Le Conseil d’État juge, de manière semble-t-il inédite, que la notification du jugement déclarant un dirigeant solidairement responsable des dettes fiscales de sa société constitue un « évènement » motivant une réclamation au sens des dispositions de l’article R. 196-1, c) du LPF.
L’histoire
Une société a fait l’objet, en 2014, d’une vérification de comptabilité au titre des exercices 2011 à 2013, à l’issue de laquelle l’Administration a mis à sa charge des rappels de TVA, assortis de la pénalité de 40 % pour manquements délibérés.
Ces impositions ont été mises en recouvrement en 2014, mais la société a, dans l’intervalle, été placée en liquidation judiciaire et la procédure a finalement été clôturée pour insuffisance d’actif en 2016.
En 2018, le TGI a déclaré son gérant solidairement responsable du paiement de cette dette fiscale en application des dispositions de l’article L. 267 du LPF.
Rappelons qu’en vertu de cet article, « lorsqu’un dirigeant d’une société (…) est responsable des manœuvres frauduleuses ou de l’inobservation grave et répétée des obligations fiscales qui ont rendu impossible le recouvrement des impositions et pénalités dues par la société (…), ce dirigeant peut, s’il n’est pas déjà tenu au paiement des dettes sociales en application d’une autre disposition, être déclaré solidairement responsable du paiement de ces impositions et pénalités par le président du tribunal judiciaire ».
À la réception de la signification du jugement du TGI, le dirigeant a, d’une part interjeté appel contre ce jugement et, d’autre part, adressé une réclamation à l’administration fiscale pour obtenir le dégrèvement des sommes en cause.
L’Administration a considéré que cette réclamation était tardive au regard de l’article R. 196-1 du LPF, relevant que le jugement reconnaissant le dirigeant solidaire n’est pas considéré comme un évènement susceptible d’ouvrir un nouveau délai de réclamation. Les juges de 1re instance ont, de leur côté, considéré la réclamation comme étant prématurée en l’absence, à sa date, de mise en demeure adressée au dirigeant.
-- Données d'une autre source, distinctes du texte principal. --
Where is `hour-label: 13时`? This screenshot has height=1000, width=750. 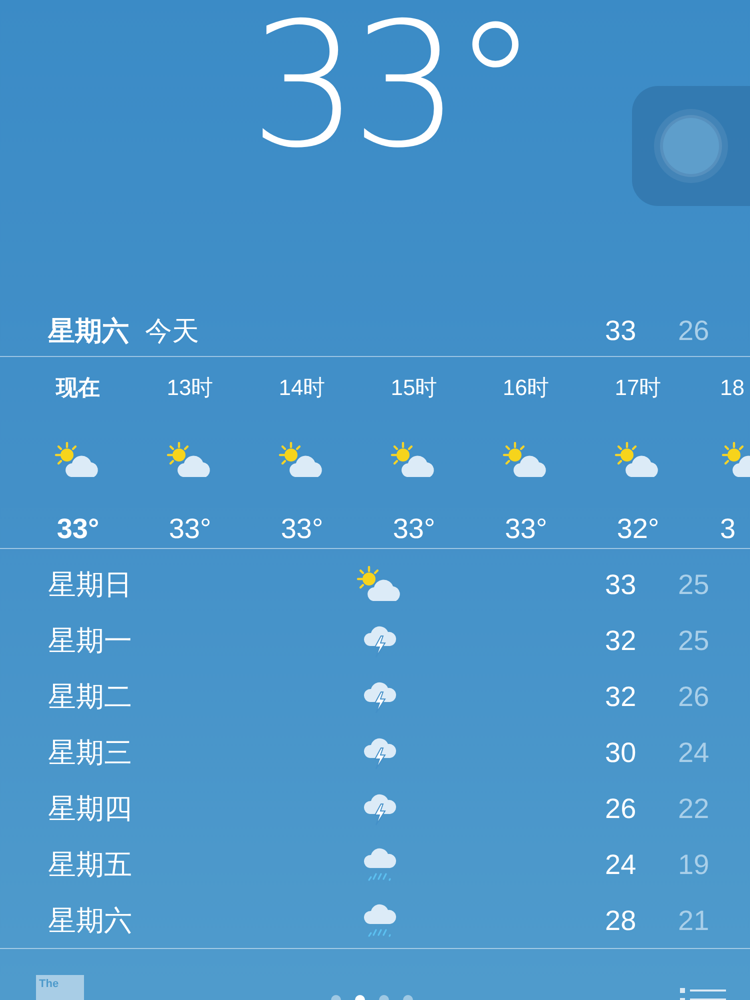 hour-label: 13时 is located at coordinates (190, 388).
La décision du Conseil d’État
Rappelons qu’en application des dispositions de l’article R. 196-1 du LPF, les réclamations relatives aux impôts autres que les impôts directs locaux doivent être présentées à l’Administration au plus tard le 31 décembre de la 2e année suivant celle, selon le cas :
- De la mise en recouvrement du rôle ou de la notification d’un avis de mise en recouvrement ;
- Du versement de l’impôt contesté lorsque cet impôt n’a pas donné lieu à l’établissement d’un rôle ou à la notification d’un avis de mise en recouvrement ;
- De la réalisation de l’évènement qui motive la réclamation.
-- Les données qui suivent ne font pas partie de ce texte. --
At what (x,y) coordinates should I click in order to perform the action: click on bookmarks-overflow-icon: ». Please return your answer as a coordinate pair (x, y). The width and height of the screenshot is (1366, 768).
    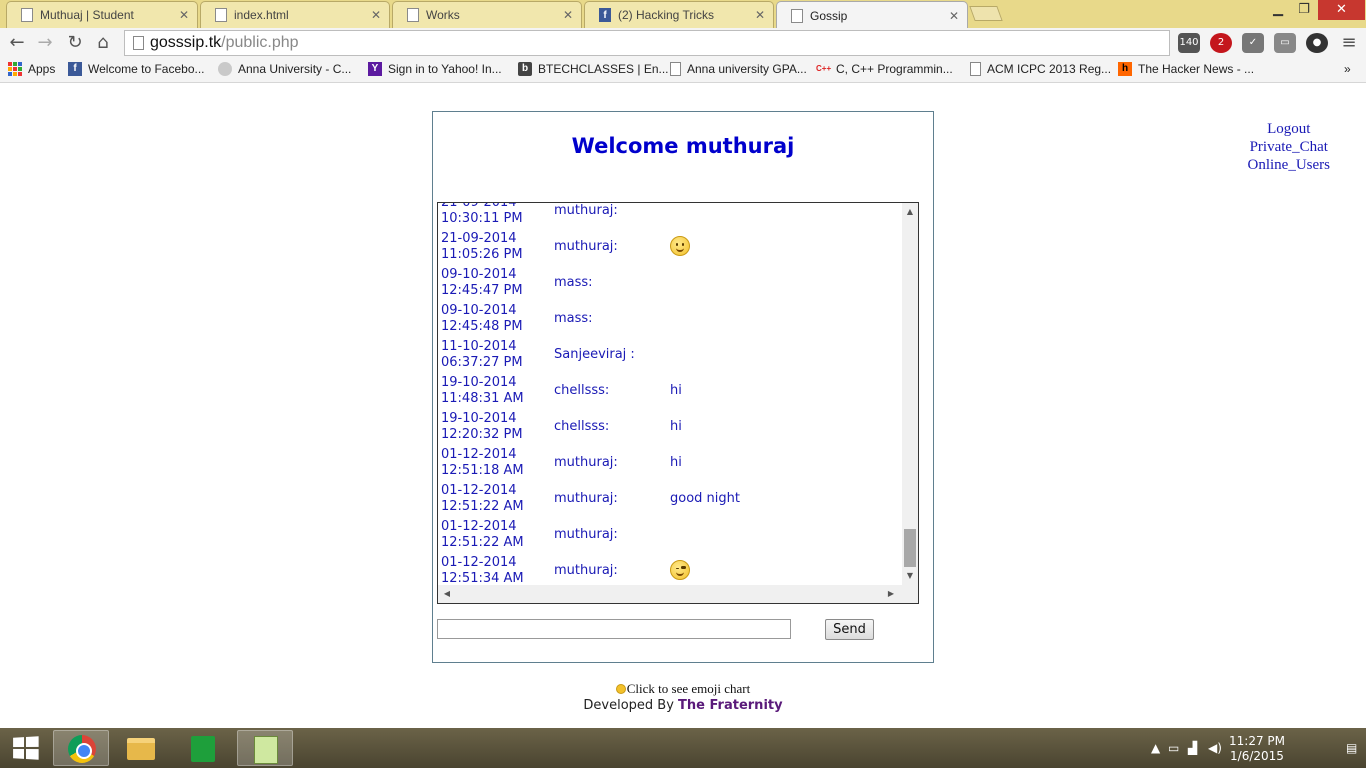
    Looking at the image, I should click on (1348, 69).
Si le juge de l’impôt considère de longue date comme un « évènement » qui motive la réclamation, la mise en jeu de la solidarité de paiement par le comptable chargé du recouvrement des impôts (CE, 11 novembre 1995, n°146994), la question n’était pas clairement tranchée s’agissant des actes antérieurs à la mise en recouvrement.
Le Conseil d’État tranche le point en jugeant que constitue un évènement au sens du c) de l’article R. 196-1 du LPF :
- la décision juridictionnelle exécutoire déclarant un dirigeant solidairement responsable du paiement des rappels d’imposition dus par sa société ;
- ou lorsqu’elle est requise, la signification de cette décision juridictionnelle au débiteur solidaire, par laquelle il prend connaissance de sa qualité de débiteur solidaire de l’impôt.
Rappelons que le caractère exécutoire des décisions de justice peut requérir des formalismes différents selon l’ordre administratif ou judiciaire.